> Stated exercise: Convert the data below into a JSON list of strings, one string per line, omitting any blank lines.

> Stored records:
****************************************
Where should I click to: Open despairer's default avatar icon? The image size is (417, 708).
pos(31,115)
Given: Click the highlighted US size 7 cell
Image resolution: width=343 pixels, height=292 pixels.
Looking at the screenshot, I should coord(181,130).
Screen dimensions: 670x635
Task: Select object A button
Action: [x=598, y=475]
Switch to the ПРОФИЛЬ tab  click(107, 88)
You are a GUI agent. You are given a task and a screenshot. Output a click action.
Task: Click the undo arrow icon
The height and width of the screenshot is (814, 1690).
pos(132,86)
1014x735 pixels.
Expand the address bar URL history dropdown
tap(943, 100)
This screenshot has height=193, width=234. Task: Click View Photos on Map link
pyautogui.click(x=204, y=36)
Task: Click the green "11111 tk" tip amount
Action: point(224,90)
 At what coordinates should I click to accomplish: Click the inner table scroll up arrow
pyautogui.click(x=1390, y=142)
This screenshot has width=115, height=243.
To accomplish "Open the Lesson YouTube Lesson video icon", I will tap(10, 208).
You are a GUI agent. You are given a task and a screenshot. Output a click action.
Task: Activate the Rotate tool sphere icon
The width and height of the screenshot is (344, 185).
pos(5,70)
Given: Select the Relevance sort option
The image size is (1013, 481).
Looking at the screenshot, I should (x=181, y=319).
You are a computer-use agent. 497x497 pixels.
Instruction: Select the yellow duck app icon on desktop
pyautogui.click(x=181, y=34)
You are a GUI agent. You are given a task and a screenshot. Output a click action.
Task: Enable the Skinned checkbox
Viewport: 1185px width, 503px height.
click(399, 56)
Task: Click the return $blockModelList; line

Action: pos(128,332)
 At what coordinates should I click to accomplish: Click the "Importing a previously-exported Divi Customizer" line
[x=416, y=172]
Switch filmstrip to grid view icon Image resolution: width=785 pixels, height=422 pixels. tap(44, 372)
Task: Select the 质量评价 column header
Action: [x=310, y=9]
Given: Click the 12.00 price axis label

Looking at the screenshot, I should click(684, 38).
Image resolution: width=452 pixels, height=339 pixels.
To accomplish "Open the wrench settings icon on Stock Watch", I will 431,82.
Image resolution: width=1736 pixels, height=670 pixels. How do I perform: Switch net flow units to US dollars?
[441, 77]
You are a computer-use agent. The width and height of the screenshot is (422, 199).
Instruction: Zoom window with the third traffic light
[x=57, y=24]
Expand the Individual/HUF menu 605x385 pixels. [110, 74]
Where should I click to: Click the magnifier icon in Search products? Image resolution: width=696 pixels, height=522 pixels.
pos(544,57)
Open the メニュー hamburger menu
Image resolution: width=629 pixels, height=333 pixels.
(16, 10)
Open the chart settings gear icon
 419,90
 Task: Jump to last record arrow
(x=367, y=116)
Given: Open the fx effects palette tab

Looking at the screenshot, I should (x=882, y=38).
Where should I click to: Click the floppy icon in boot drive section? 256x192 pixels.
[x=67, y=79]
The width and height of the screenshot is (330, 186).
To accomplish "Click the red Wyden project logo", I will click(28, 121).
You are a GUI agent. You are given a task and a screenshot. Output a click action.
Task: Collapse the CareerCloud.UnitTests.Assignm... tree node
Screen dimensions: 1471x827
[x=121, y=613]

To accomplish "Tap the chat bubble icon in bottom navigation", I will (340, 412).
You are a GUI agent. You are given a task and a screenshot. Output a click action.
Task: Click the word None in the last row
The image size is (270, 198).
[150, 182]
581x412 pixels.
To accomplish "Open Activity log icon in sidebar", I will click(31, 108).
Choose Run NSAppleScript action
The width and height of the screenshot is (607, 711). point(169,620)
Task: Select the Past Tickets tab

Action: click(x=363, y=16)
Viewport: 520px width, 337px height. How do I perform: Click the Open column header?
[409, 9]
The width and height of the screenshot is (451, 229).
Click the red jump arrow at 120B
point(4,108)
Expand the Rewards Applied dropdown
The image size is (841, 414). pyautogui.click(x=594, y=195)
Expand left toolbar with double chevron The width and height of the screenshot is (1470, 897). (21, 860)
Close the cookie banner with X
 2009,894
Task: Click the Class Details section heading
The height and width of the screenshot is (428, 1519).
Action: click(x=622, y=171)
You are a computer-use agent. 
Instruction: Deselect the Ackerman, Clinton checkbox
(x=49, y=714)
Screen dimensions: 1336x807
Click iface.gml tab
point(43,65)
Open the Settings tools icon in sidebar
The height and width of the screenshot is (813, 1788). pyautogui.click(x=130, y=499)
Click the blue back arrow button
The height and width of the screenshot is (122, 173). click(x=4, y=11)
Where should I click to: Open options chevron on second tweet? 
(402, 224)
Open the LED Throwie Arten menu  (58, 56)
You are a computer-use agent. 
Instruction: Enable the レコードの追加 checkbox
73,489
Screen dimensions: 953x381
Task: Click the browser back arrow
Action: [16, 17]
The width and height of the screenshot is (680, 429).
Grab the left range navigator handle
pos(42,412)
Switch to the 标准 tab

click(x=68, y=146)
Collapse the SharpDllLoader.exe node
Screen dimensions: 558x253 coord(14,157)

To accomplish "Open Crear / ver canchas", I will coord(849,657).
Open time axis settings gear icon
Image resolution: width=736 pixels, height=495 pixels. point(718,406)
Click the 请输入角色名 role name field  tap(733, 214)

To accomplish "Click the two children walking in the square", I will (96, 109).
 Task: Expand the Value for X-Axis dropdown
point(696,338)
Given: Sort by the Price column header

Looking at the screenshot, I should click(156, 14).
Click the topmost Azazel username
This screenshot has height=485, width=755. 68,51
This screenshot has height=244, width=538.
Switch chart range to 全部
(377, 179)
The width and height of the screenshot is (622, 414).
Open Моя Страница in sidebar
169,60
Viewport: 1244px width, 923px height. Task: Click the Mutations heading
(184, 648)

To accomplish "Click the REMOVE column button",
****************************************
> The answer:
[
  "Where should I click to: Open despairer's default avatar icon? The image size is (417, 708).",
  "pos(31,115)",
  "Given: Click the highlighted US size 7 cell",
  "Image resolution: width=343 pixels, height=292 pixels.",
  "Looking at the screenshot, I should coord(181,130).",
  "Screen dimensions: 670x635",
  "Task: Select object A button",
  "Action: [x=598, y=475]",
  "Switch to the ПРОФИЛЬ tab  click(107, 88)",
  "You are a GUI agent. You are given a task and a screenshot. Output a click action.",
  "Task: Click the undo arrow icon",
  "The height and width of the screenshot is (814, 1690).",
  "pos(132,86)",
  "1014x735 pixels.",
  "Expand the address bar URL history dropdown",
  "tap(943, 100)",
  "This screenshot has height=193, width=234. Task: Click View Photos on Map link",
  "pyautogui.click(x=204, y=36)",
  "Task: Click the green \"11111 tk\" tip amount",
  "Action: point(224,90)",
  " At what coordinates should I click to accomplish: Click the inner table scroll up arrow",
  "pyautogui.click(x=1390, y=142)",
  "This screenshot has width=115, height=243.",
  "To accomplish \"Open the Lesson YouTube Lesson video icon\", I will tap(10, 208).",
  "You are a GUI agent. You are given a task and a screenshot. Output a click action.",
  "Task: Activate the Rotate tool sphere icon",
  "The width and height of the screenshot is (344, 185).",
  "pos(5,70)",
  "Given: Select the Relevance sort option",
  "The image size is (1013, 481).",
  "Looking at the screenshot, I should (x=181, y=319).",
  "You are a computer-use agent. 497x497 pixels.",
  "Instruction: Select the yellow duck app icon on desktop",
  "pyautogui.click(x=181, y=34)",
  "You are a GUI agent. You are given a task and a screenshot. Output a click action.",
  "Task: Enable the Skinned checkbox",
  "Viewport: 1185px width, 503px height.",
  "click(399, 56)",
  "Task: Click the return $blockModelList; line",
  "Action: pos(128,332)",
  " At what coordinates should I click to accomplish: Click the \"Importing a previously-exported Divi Customizer\" line",
  "[x=416, y=172]",
  "Switch filmstrip to grid view icon Image resolution: width=785 pixels, height=422 pixels. tap(44, 372)",
  "Task: Select the 质量评价 column header",
  "Action: [x=310, y=9]",
  "Given: Click the 12.00 price axis label",
  "Looking at the screenshot, I should click(684, 38).",
  "Image resolution: width=452 pixels, height=339 pixels.",
  "To accomplish \"Open the wrench settings icon on Stock Watch\", I will 431,82.",
  "Image resolution: width=1736 pixels, height=670 pixels. How do I perform: Switch net flow units to US dollars?",
  "[441, 77]",
  "You are a computer-use agent. The width and height of the screenshot is (422, 199).",
  "Instruction: Zoom window with the third traffic light",
  "[x=57, y=24]",
  "Expand the Individual/HUF menu 605x385 pixels. [110, 74]",
  "Where should I click to: Click the magnifier icon in Search products? Image resolution: width=696 pixels, height=522 pixels.",
  "pos(544,57)",
  "Open the メニュー hamburger menu",
  "Image resolution: width=629 pixels, height=333 pixels.",
  "(16, 10)",
  "Open the chart settings gear icon",
  " 419,90",
  " Task: Jump to last record arrow",
  "(x=367, y=116)",
  "Given: Open the fx effects palette tab",
  "Looking at the screenshot, I should (x=882, y=38).",
  "Where should I click to: Click the floppy icon in boot drive section? 256x192 pixels.",
  "[x=67, y=79]",
  "The width and height of the screenshot is (330, 186).",
  "To accomplish \"Click the red Wyden project logo\", I will click(28, 121).",
  "You are a GUI agent. You are given a task and a screenshot. Output a click action.",
  "Task: Collapse the CareerCloud.UnitTests.Assignm... tree node",
  "Screen dimensions: 1471x827",
  "[x=121, y=613]",
  "To accomplish \"Tap the chat bubble icon in bottom navigation\", I will (340, 412).",
  "You are a GUI agent. You are given a task and a screenshot. Output a click action.",
  "Task: Click the word None in the last row",
  "The image size is (270, 198).",
  "[150, 182]",
  "581x412 pixels.",
  "To accomplish \"Open Activity log icon in sidebar\", I will click(31, 108).",
  "Choose Run NSAppleScript action",
  "The width and height of the screenshot is (607, 711). point(169,620)",
  "Task: Select the Past Tickets tab",
  "Action: click(x=363, y=16)",
  "Viewport: 520px width, 337px height. How do I perform: Click the Open column header?",
  "[409, 9]",
  "The width and height of the screenshot is (451, 229).",
  "Click the red jump arrow at 120B",
  "point(4,108)",
  "Expand the Rewards Applied dropdown",
  "The image size is (841, 414). pyautogui.click(x=594, y=195)",
  "Expand left toolbar with double chevron The width and height of the screenshot is (1470, 897). (21, 860)",
  "Close the cookie banner with X",
  " 2009,894",
  "Task: Click the Class Details section heading",
  "The height and width of the screenshot is (428, 1519).",
  "Action: click(x=622, y=171)",
  "You are a computer-use agent. ",
  "Instruction: Deselect the Ackerman, Clinton checkbox",
  "(x=49, y=714)",
  "Screen dimensions: 1336x807",
  "Click iface.gml tab",
  "point(43,65)",
  "Open the Settings tools icon in sidebar",
  "The height and width of the screenshot is (813, 1788). pyautogui.click(x=130, y=499)",
  "Click the blue back arrow button",
  "The height and width of the screenshot is (122, 173). click(x=4, y=11)",
  "Where should I click to: Open options chevron on second tweet? ",
  "(402, 224)",
  "Open the LED Throwie Arten menu  (58, 56)",
  "You are a computer-use agent. ",
  "Instruction: Enable the レコードの追加 checkbox",
  "73,489",
  "Screen dimensions: 953x381",
  "Task: Click the browser back arrow",
  "Action: [16, 17]",
  "The width and height of the screenshot is (680, 429).",
  "Grab the left range navigator handle",
  "pos(42,412)",
  "Switch to the 标准 tab",
  "click(x=68, y=146)",
  "Collapse the SharpDllLoader.exe node",
  "Screen dimensions: 558x253 coord(14,157)",
  "To accomplish \"Open Crear / ver canchas\", I will coord(849,657).",
  "Open time axis settings gear icon",
  "Image resolution: width=736 pixels, height=495 pixels. point(718,406)",
  "Click the 请输入角色名 role name field  tap(733, 214)",
  "To accomplish \"Click the two children walking in the square\", I will (96, 109).",
  " Task: Expand the Value for X-Axis dropdown",
  "point(696,338)",
  "Given: Sort by the Price column header",
  "Looking at the screenshot, I should click(156, 14).",
  "Click the topmost Azazel username",
  "This screenshot has height=485, width=755. 68,51",
  "This screenshot has height=244, width=538.",
  "Switch chart range to 全部",
  "(377, 179)",
  "The width and height of the screenshot is (622, 414).",
  "Open Моя Страница in sidebar",
  "169,60",
  "Viewport: 1244px width, 923px height. Task: Click the Mutations heading",
  "(184, 648)",
  "To accomplish \"Click the REMOVE column button\","
]